* _TASK OBJECTIVE_
From the listing below, pull out every line where the string "interno" appears.

* _PROVIDED RECORDS_
________

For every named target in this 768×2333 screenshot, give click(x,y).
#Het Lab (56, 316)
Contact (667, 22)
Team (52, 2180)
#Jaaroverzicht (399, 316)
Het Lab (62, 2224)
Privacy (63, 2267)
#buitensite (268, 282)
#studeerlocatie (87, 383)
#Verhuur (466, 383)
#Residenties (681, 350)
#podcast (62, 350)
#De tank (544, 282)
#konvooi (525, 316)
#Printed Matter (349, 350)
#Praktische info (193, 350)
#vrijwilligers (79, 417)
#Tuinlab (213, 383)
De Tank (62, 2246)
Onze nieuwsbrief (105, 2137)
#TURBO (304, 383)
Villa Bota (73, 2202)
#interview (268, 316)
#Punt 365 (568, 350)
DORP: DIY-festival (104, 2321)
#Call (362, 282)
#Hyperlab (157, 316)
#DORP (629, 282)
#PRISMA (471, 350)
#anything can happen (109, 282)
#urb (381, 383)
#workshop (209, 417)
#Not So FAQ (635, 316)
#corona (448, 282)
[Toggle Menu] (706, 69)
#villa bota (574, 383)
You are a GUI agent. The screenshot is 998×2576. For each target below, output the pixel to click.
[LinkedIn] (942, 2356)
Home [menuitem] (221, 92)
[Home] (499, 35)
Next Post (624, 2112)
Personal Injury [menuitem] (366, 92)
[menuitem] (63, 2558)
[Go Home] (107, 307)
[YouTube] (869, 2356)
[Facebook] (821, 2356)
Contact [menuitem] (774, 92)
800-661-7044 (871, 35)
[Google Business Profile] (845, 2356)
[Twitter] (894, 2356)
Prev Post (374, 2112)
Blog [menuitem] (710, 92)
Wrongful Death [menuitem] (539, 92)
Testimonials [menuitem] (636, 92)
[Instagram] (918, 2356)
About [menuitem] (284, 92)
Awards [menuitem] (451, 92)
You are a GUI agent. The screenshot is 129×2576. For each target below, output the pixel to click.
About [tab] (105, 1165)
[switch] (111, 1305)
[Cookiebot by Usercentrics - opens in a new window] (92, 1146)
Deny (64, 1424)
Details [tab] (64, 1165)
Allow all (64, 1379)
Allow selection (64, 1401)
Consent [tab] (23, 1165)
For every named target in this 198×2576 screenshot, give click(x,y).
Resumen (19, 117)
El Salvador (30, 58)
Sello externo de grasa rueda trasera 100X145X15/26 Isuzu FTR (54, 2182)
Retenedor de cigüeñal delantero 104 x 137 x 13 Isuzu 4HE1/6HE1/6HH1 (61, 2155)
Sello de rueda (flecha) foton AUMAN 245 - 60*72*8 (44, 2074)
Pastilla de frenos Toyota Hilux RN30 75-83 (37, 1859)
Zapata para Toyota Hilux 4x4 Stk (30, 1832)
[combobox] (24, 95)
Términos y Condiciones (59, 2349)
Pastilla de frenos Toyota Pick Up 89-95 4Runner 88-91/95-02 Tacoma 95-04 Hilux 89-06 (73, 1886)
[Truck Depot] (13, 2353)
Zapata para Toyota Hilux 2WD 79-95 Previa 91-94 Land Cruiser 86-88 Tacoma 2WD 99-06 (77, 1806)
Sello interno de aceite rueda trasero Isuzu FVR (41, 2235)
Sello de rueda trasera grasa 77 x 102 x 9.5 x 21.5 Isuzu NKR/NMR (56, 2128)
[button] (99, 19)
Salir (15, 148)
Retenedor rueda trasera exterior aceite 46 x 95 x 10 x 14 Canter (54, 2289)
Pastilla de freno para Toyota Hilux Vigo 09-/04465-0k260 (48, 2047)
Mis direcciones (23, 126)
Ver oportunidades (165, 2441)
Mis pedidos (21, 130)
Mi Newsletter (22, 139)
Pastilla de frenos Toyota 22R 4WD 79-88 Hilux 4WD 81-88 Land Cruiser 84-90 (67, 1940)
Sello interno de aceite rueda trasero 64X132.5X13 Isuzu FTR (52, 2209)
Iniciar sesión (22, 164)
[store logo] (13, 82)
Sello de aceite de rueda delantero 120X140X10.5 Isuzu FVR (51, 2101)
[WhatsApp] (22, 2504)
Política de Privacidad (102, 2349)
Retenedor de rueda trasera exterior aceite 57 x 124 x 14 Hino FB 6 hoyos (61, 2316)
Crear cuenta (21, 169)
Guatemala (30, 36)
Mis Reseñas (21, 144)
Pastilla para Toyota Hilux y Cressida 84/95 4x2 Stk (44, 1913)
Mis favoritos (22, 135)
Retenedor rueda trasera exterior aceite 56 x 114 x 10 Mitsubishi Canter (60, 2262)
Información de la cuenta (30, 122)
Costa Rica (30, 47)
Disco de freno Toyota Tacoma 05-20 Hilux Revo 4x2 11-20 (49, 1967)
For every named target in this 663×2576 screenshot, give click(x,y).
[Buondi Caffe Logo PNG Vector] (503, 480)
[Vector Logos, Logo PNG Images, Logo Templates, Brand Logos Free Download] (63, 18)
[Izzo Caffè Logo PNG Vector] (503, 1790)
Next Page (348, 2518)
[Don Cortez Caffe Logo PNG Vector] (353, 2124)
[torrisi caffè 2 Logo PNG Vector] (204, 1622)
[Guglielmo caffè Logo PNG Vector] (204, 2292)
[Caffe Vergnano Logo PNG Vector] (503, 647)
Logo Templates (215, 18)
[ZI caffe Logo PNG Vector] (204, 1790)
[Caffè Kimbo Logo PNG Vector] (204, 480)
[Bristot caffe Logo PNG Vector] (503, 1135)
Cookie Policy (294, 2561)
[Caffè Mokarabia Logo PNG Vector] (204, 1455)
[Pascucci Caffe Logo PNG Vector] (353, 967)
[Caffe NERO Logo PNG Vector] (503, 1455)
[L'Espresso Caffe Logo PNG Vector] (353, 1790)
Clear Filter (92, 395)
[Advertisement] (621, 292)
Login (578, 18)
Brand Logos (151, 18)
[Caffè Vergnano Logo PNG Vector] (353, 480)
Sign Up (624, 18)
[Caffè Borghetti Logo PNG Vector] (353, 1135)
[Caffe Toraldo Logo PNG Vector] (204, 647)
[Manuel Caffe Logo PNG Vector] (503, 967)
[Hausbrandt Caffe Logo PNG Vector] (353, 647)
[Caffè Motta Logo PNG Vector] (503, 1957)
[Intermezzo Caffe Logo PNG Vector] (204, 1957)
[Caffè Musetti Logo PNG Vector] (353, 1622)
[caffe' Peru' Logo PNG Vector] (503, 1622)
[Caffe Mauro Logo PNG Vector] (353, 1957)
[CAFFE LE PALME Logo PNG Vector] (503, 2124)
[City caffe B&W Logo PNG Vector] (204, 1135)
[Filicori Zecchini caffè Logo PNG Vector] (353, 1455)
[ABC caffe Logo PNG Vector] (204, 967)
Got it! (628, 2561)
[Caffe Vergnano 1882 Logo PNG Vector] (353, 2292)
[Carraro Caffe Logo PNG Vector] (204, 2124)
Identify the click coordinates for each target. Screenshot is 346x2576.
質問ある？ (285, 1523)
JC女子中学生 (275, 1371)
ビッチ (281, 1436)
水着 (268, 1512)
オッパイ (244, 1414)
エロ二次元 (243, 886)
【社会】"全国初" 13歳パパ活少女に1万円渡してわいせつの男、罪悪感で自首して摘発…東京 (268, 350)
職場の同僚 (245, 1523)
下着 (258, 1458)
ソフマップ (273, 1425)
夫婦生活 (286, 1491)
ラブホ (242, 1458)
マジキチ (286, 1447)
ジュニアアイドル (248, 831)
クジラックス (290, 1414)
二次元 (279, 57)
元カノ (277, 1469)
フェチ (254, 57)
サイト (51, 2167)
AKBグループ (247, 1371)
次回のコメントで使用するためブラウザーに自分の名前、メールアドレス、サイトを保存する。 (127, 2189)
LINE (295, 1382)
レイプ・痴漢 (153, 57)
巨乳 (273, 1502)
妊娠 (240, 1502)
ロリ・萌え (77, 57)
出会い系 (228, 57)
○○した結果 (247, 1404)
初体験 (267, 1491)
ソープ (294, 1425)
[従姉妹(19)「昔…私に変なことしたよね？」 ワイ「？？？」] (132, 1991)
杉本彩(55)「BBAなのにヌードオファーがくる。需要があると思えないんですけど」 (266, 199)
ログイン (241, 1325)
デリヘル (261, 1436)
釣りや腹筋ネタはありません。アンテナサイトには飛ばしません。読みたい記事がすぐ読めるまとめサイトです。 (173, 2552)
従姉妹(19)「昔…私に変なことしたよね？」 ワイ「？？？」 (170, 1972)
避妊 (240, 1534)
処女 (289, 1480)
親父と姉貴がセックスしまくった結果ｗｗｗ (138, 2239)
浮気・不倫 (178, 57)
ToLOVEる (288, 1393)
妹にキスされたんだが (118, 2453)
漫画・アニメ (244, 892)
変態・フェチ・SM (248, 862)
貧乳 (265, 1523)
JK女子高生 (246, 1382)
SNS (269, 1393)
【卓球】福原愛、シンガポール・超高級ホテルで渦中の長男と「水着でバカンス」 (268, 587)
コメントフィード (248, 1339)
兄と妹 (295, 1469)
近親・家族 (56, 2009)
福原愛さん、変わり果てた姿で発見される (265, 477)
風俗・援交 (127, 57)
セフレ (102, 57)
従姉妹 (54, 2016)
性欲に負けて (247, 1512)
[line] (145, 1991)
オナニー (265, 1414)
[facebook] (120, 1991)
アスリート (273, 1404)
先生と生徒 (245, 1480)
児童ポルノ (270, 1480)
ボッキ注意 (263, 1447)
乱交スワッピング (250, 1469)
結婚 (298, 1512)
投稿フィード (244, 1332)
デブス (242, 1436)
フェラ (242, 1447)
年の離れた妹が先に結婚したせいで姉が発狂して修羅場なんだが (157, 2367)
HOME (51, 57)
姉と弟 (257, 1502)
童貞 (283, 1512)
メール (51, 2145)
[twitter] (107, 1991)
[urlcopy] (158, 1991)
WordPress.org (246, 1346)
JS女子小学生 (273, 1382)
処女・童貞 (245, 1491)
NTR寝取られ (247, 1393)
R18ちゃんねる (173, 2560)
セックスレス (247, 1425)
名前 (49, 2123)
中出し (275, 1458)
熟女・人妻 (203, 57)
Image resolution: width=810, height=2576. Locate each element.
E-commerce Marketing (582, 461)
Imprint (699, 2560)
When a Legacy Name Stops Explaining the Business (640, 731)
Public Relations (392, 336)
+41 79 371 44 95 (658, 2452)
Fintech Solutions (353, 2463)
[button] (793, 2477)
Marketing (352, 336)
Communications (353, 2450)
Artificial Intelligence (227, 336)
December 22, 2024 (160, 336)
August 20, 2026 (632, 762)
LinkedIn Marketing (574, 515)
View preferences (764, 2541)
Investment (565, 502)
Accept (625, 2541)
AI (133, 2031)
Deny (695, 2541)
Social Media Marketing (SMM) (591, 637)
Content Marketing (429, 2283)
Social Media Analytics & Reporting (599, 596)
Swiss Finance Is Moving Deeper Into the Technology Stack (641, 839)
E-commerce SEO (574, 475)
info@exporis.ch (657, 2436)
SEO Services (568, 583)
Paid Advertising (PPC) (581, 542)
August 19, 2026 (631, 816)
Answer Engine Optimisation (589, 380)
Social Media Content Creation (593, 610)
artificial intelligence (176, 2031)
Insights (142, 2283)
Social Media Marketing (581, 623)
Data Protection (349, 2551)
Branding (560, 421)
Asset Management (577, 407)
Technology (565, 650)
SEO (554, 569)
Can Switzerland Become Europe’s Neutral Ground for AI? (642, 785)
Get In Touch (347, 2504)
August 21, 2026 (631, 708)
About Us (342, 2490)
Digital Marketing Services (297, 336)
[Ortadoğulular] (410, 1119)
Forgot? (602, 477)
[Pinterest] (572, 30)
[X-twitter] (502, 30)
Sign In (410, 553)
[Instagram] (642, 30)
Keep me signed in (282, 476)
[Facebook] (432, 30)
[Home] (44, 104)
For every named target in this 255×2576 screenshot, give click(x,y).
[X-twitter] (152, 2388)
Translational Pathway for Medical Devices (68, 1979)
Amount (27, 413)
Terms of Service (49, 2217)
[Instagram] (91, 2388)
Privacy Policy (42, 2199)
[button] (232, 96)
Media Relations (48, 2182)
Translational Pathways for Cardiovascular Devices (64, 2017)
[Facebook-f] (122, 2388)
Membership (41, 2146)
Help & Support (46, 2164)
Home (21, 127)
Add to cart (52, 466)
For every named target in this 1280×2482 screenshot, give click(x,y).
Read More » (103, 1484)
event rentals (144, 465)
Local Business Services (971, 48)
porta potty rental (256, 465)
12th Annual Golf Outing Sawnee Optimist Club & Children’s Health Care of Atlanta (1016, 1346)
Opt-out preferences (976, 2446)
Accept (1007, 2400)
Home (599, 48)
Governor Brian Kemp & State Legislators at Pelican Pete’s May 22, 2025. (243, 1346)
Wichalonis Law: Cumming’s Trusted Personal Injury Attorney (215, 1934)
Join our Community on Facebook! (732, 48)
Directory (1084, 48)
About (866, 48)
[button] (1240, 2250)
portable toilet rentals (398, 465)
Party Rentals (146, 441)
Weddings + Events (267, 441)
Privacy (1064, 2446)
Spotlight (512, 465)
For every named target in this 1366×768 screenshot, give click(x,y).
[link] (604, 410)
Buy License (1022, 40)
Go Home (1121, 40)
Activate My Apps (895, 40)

________

* _EXERCISE ANSWER_
Sello interno de aceite rueda trasero Isuzu FVR (41, 2235)
Sello interno de aceite rueda trasero 64X132.5X13 Isuzu FTR (52, 2209)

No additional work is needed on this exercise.